I'm thinking of renaming the x, y, a, t1, etc. Spin registers to reg0, reg1, ... reg7. I would renumber the existing reg0, reg1, ... registers to reg8, reg9, etc. The original Spin interpreter names for the first 8 registers are not important, and may be confusing. Does that sound OK?
Bill, I did use the FCACHE for the FMul and FDiv routines. They would have been much slower without it. I originally planned on using the *FILL and *MOVE area of the Spin interpreter, but I decided to use the coginit and lock area instead. I didn't want ot move the *FILL and *MOVE code to LMM PASM and slow it down. There is also a constant defined in this code that can't be moved. I may consider for a later rev of the LMM interpreter.
BTW, we need a shorter term to refer to Spin + LMM PASM. I was thinking of using SpinLP. Does that sound OK? Any other suggestions for a shorter term?
Renaming the registers is good idea, you probably want to move t1 to another register·(prehaps reg7 (op2) or reg23 (was reg15)). The problem with reg23 is that then icall/ijmp doesn't work with fcache code so probably reg7.
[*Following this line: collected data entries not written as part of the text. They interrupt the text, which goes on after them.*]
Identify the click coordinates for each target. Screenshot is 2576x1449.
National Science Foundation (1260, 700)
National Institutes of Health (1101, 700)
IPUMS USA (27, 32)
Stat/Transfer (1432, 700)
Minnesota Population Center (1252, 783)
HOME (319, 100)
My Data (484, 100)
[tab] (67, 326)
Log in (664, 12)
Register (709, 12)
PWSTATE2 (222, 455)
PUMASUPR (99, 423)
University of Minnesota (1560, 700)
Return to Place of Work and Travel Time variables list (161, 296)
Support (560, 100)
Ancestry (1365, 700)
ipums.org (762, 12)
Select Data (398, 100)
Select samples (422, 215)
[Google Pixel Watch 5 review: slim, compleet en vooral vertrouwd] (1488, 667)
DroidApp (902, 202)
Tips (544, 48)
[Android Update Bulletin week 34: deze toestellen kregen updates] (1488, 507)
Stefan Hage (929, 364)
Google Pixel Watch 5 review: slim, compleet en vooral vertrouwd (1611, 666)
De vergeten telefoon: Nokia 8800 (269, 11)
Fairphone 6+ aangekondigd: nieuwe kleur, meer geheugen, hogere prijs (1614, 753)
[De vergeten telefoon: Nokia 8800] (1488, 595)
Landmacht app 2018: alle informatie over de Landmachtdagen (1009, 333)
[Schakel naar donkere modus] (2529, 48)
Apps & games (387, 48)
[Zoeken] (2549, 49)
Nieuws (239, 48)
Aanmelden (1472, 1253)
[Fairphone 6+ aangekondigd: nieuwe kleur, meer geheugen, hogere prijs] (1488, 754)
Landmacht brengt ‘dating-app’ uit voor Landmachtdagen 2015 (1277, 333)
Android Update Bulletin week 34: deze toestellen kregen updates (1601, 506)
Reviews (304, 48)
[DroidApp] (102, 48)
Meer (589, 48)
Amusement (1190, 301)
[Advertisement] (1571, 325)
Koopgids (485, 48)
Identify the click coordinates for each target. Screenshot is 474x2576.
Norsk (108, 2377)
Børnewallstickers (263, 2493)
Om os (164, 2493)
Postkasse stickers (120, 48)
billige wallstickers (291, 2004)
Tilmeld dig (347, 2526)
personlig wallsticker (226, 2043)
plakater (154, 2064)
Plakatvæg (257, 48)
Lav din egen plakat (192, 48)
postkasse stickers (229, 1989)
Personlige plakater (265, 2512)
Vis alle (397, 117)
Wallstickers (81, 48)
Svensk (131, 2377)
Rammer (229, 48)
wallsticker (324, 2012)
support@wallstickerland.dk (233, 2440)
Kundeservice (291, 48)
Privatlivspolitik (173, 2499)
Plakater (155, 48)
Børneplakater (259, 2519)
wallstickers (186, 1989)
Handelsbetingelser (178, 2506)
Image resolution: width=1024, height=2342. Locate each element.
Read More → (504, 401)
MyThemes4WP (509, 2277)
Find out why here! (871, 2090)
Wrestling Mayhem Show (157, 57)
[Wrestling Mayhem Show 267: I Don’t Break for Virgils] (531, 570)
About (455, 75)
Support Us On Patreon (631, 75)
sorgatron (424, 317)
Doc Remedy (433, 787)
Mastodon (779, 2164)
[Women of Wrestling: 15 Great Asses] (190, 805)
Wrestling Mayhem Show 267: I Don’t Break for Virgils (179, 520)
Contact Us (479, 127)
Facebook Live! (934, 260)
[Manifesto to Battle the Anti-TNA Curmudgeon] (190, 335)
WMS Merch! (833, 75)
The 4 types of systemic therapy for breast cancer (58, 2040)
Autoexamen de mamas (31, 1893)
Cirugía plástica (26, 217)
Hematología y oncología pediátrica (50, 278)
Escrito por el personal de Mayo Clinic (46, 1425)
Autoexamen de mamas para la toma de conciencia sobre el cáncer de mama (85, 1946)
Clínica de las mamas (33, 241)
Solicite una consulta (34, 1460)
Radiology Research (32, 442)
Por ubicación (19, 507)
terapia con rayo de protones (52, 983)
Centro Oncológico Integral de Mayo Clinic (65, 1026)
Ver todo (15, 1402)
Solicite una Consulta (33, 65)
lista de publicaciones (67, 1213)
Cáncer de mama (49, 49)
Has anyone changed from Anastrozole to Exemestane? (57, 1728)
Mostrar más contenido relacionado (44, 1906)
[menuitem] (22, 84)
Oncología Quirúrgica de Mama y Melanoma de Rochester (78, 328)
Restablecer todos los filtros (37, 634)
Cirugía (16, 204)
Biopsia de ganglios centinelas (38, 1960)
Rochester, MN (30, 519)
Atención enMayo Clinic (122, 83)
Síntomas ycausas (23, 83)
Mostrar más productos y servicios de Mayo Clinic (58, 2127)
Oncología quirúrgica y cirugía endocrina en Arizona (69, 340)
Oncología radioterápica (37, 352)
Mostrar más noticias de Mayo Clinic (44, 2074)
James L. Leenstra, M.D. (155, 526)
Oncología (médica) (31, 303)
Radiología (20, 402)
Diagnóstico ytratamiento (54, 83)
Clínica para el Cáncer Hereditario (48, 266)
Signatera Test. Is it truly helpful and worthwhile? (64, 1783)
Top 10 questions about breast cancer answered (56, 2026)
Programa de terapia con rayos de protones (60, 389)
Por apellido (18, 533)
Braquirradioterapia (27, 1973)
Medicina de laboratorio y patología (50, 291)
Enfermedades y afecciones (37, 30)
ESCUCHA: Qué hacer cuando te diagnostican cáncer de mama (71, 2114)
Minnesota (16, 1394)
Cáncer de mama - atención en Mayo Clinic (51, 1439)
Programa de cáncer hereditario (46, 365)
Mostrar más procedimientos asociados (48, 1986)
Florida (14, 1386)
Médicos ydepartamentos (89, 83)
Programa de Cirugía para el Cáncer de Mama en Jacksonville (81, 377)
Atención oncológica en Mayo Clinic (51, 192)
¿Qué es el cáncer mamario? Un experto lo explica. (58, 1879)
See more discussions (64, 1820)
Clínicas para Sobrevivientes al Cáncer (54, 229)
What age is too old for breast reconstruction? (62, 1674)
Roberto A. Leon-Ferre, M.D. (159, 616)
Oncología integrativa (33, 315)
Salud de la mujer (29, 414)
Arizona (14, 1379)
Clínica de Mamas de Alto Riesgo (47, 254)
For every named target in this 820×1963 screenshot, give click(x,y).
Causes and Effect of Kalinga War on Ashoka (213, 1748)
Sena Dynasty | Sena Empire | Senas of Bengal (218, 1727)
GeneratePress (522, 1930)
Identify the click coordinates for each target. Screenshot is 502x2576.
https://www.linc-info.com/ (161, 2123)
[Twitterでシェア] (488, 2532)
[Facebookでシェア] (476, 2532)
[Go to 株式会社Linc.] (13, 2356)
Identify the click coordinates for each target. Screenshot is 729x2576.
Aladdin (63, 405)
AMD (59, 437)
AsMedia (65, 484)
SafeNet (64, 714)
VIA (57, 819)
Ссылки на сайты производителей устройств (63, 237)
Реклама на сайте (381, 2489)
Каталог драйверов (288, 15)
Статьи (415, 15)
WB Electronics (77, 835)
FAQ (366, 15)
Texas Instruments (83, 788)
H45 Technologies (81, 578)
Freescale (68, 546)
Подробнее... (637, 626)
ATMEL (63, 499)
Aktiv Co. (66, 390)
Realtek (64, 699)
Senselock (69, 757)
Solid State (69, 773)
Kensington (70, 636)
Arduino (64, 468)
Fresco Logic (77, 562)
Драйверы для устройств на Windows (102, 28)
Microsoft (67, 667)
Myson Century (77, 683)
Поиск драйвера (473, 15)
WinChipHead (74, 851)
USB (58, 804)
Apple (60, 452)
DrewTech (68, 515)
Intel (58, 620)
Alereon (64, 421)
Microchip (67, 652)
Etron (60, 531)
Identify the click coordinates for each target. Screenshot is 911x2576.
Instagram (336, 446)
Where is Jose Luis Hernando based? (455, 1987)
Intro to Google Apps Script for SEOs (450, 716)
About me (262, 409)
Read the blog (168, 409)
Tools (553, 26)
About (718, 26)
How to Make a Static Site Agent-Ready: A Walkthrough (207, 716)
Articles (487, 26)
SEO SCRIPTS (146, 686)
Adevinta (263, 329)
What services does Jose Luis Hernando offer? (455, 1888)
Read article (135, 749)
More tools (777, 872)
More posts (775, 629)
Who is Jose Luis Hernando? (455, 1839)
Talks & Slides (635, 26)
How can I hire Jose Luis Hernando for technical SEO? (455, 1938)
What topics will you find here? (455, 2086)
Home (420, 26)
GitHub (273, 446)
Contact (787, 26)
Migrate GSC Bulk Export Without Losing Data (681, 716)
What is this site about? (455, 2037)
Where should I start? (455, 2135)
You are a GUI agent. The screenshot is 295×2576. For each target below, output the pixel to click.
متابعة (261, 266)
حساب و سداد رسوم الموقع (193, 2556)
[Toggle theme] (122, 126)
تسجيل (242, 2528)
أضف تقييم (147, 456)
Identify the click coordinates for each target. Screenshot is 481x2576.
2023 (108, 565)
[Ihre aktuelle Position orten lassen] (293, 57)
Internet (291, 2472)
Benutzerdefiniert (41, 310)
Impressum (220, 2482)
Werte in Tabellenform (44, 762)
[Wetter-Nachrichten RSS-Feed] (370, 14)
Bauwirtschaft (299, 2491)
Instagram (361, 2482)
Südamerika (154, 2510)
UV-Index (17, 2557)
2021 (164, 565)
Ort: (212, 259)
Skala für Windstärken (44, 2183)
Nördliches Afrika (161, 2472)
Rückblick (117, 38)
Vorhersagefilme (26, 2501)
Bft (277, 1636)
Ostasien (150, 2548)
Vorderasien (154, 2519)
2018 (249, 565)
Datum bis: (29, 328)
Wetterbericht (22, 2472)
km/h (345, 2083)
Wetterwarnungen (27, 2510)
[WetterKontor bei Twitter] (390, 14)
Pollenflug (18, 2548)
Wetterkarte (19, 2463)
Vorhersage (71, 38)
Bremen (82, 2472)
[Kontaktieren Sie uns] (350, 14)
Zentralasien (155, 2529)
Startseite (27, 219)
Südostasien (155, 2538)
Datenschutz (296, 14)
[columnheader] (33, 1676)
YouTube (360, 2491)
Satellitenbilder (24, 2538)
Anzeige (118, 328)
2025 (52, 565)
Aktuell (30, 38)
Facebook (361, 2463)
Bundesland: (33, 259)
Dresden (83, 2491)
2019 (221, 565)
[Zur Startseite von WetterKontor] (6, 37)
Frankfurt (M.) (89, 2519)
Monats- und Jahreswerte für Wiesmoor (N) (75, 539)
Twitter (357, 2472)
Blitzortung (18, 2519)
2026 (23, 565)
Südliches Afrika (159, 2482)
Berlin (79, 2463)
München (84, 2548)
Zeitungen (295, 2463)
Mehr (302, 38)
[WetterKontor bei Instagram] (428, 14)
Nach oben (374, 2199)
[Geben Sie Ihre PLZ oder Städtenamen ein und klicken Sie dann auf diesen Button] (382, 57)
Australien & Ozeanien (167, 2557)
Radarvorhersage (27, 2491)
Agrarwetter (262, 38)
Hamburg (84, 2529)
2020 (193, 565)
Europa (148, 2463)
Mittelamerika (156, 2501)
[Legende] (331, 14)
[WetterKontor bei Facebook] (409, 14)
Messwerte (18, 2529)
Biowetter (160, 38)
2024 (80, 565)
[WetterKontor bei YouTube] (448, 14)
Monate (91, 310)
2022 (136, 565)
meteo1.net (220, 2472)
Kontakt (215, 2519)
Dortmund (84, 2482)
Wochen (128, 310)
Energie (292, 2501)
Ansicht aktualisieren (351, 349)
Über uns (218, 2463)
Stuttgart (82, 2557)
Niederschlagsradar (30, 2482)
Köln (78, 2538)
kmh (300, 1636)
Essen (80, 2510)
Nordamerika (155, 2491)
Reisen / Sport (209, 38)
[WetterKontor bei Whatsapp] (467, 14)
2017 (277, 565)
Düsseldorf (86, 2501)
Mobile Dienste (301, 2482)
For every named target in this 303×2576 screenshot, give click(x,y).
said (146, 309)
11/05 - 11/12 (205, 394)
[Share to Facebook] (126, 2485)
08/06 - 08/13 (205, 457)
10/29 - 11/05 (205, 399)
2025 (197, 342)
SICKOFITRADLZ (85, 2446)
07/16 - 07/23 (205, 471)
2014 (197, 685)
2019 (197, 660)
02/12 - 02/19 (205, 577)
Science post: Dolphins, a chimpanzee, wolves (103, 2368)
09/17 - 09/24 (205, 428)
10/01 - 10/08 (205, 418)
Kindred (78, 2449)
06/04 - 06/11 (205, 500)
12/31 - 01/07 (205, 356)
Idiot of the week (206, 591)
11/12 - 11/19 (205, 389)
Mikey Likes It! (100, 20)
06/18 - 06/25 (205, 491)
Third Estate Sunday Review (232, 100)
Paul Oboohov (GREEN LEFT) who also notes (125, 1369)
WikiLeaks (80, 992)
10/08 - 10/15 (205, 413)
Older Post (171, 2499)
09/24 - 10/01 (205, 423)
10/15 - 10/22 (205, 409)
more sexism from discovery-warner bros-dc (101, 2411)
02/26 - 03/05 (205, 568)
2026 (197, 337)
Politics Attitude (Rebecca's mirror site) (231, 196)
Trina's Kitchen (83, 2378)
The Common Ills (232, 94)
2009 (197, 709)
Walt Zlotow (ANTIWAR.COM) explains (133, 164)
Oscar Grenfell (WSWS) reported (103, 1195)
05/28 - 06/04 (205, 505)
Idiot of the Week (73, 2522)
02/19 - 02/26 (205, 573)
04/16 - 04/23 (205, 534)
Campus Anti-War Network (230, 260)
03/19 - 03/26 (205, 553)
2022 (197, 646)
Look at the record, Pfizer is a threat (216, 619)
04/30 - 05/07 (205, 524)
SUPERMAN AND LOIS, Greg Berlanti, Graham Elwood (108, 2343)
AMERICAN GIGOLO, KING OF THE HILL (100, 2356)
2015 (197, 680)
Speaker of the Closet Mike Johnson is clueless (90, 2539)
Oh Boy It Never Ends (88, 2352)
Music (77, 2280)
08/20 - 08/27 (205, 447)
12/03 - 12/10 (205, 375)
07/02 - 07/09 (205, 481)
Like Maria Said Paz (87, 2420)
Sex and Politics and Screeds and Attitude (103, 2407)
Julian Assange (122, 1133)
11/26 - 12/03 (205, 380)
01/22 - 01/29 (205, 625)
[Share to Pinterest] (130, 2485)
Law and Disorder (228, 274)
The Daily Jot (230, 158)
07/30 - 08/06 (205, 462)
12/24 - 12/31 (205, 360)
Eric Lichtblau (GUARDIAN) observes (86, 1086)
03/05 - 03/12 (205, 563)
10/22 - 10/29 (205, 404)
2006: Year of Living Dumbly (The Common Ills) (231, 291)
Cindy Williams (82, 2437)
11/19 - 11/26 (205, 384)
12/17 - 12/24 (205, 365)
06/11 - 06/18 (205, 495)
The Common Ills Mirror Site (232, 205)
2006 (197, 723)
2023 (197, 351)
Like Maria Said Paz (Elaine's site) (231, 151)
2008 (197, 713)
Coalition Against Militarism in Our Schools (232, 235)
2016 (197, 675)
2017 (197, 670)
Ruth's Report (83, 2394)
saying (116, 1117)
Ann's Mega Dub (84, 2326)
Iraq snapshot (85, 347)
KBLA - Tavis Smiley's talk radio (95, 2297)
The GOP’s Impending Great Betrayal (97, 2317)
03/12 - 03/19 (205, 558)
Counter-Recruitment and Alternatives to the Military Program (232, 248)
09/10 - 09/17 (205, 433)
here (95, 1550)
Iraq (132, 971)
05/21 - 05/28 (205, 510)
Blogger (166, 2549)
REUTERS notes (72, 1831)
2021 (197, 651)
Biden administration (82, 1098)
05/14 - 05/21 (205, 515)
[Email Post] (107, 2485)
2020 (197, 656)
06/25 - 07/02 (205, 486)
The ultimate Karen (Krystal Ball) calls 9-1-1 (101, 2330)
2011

doc looks good, couple of comments
typo·- FCALL section 'caledl'
fcache - you might want to make it clearer than you need a org cache_addr in the lmm pasm code and why
You might want to make a comment about waitcnt - to be careful about the delay number since instructions take '32' clocks rather than 4. ·
SpinLMM seems like a fine name. Postfixing LMM means it's an add-on rather than the basic architecture. Of course one could call it SpinOlay! to show the functional origin of LMM and the bravado of the performance enhancements.
I converted this to PDF if You give permission I can post it in my post.
So You can attach it in OBX file
Regards
▔▔▔▔▔▔▔▔▔▔▔▔▔▔▔▔▔▔▔▔▔▔▔▔ Nothing is impossible, there are only different degrees of difficulty. For every stupid question there is at least one intelligent answer. Don't guess - ask instead. If you don't ask you won't know. If your gonna construct something, make it·as simple as·possible yet as versatile as posible.
jazzed said...
SpinLMM seems like a fine name. Postfixing LMM means it's an add-on rather than the basic architecture. Of course one could call it SpinOlay! to show the functional origin of LMM and the bravado of the performance enhancements.
I like SpinLMM.· I'll change the name in the document and add the other changes as well.· Sapieha, I will post a new version of the document soon.· I would appreciate it if you could convert the new version into a PDF.· I will be posting it later today after I complete a few more gardending tasks for my wfe.
▔▔▔▔▔▔▔▔▔▔▔▔▔▔▔▔▔▔▔▔▔▔▔▔ Nothing is impossible, there are only different degrees of difficulty. For every stupid question there is at least one intelligent answer. Don't guess - ask instead. If you don't ask you won't know. If your gonna construct something, make it·as simple as·possible yet as versatile as posible.
Dave: Great news Chip gave you the OK for the MIT license. I did expect he would.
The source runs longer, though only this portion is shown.